- _Trecho do texto_:
- - -

Diamant acha que presença do
Exército nos territórios palestinos
-ocupados na Guerra dos Seis
Dias (1967)- coloca em risco as
características de Estado democrático e judaico de Israel. "Israel
ainda é uma democracia, a não
ser pela atitude nos territórios."
O diretor contou que muitos
participantes do movimento são
chamados de traidores por amigos e têm problemas até com parentes. "Meu avô tem 90 anos de
idade e é da geração dos fundadores de Israel. Ele não entende como posso fazer isso. Mas eu tento
explicar que sou a continuação do
sionismo, que estou dando continuidade ao trabalho dele."
O movimento Coragem para
Rejeitar é pequeno, com 570 adesões. Mas sua mensagem ganha
força na sociedade israelense, onde o Exército ainda determina
grande parte da formação social e
profissional dos jovens e a recusa
em servir ainda é um tabu.
"A cada semana, dois ou três
militares aderem. Espero que,
com o tempo, nossos rapazes
usem a cabeça e se recusem a servir nos territórios palestinos",
afirmou Diamant, citando uma
pesquisa feita em julho pelo Centro Jaffe de Estudos Estratégicos,
da Universidade de Tel Aviv, indicando que 25% da população de
Israel apóia o movimento.
No início do mês, o comandante das Forças Armadas de Israel, o
general Moshe Yaalon, surpreendeu o país ao afirmar que as táticas do Exército incentivam o terrorismo, em vez de suprimi-lo. O
Exército limitou-se a emitir nota
afirmando que os debates sobre
os métodos militares acontecem
de forma profissional e não são
críticas ao governo Sharon.
A falta de progresso no processo
de paz e a incapacidade do governo de conter os ataques suicidas
prejudicaram a popularidade de
Sharon, que agora promete, para
breve, gestos de boa vontade em
relação aos palestinos.

- - -

- _Material fornecido_:
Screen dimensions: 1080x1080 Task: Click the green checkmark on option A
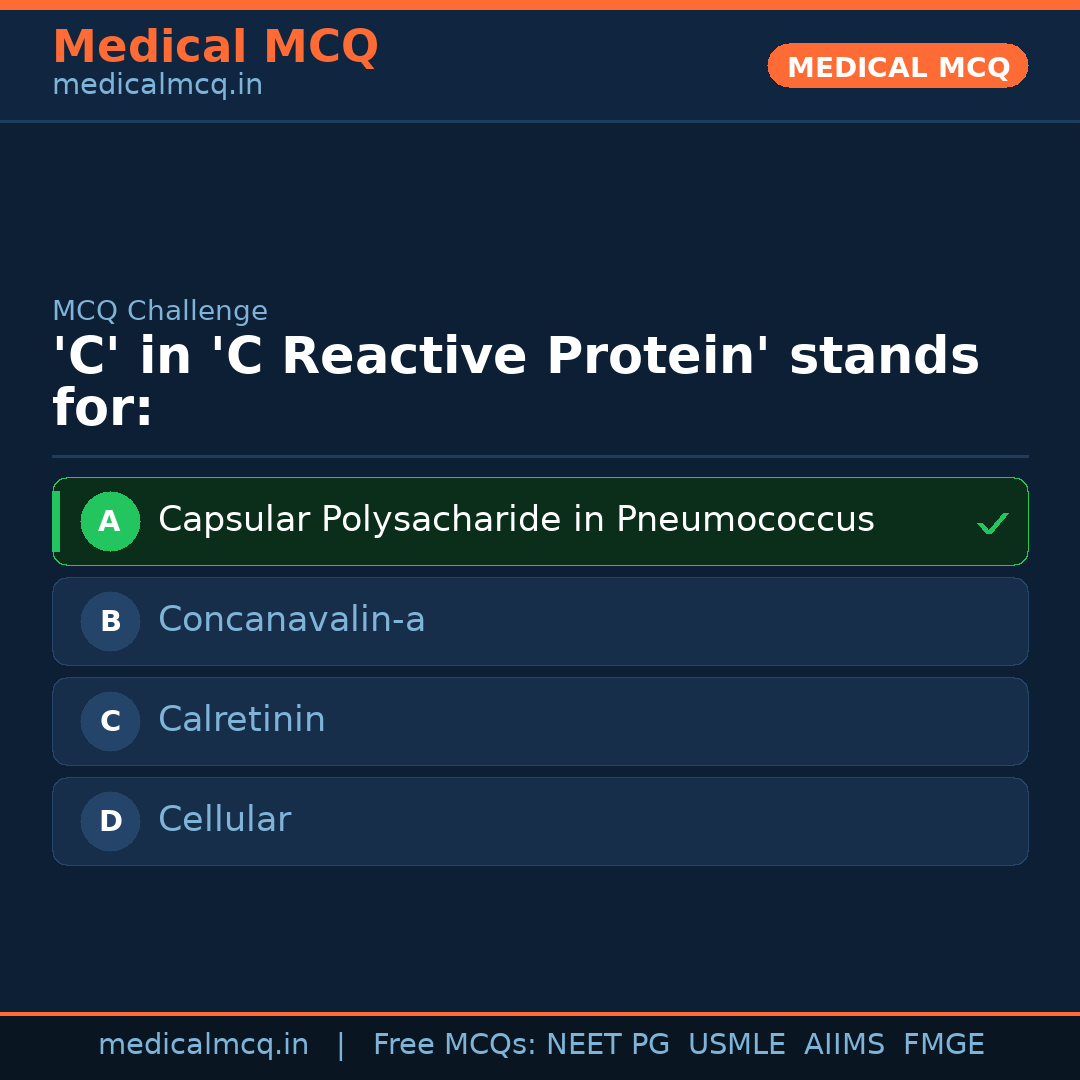tap(993, 521)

- - -

- _Enunciado_: Extraia do trecho sobre o movimento Coragem para Rejeitar, sem nenhuma alteração, a passagem que começa em "O movimento Coragem" e vai até "ainda é um tabu.", com essas palavras incluídas.

- _Resposta correta_:
O movimento Coragem para
Rejeitar é pequeno, com 570 adesões. Mas sua mensagem ganha
força na sociedade israelense, onde o Exército ainda determina
grande parte da formação social e
profissional dos jovens e a recusa
em servir ainda é um tabu.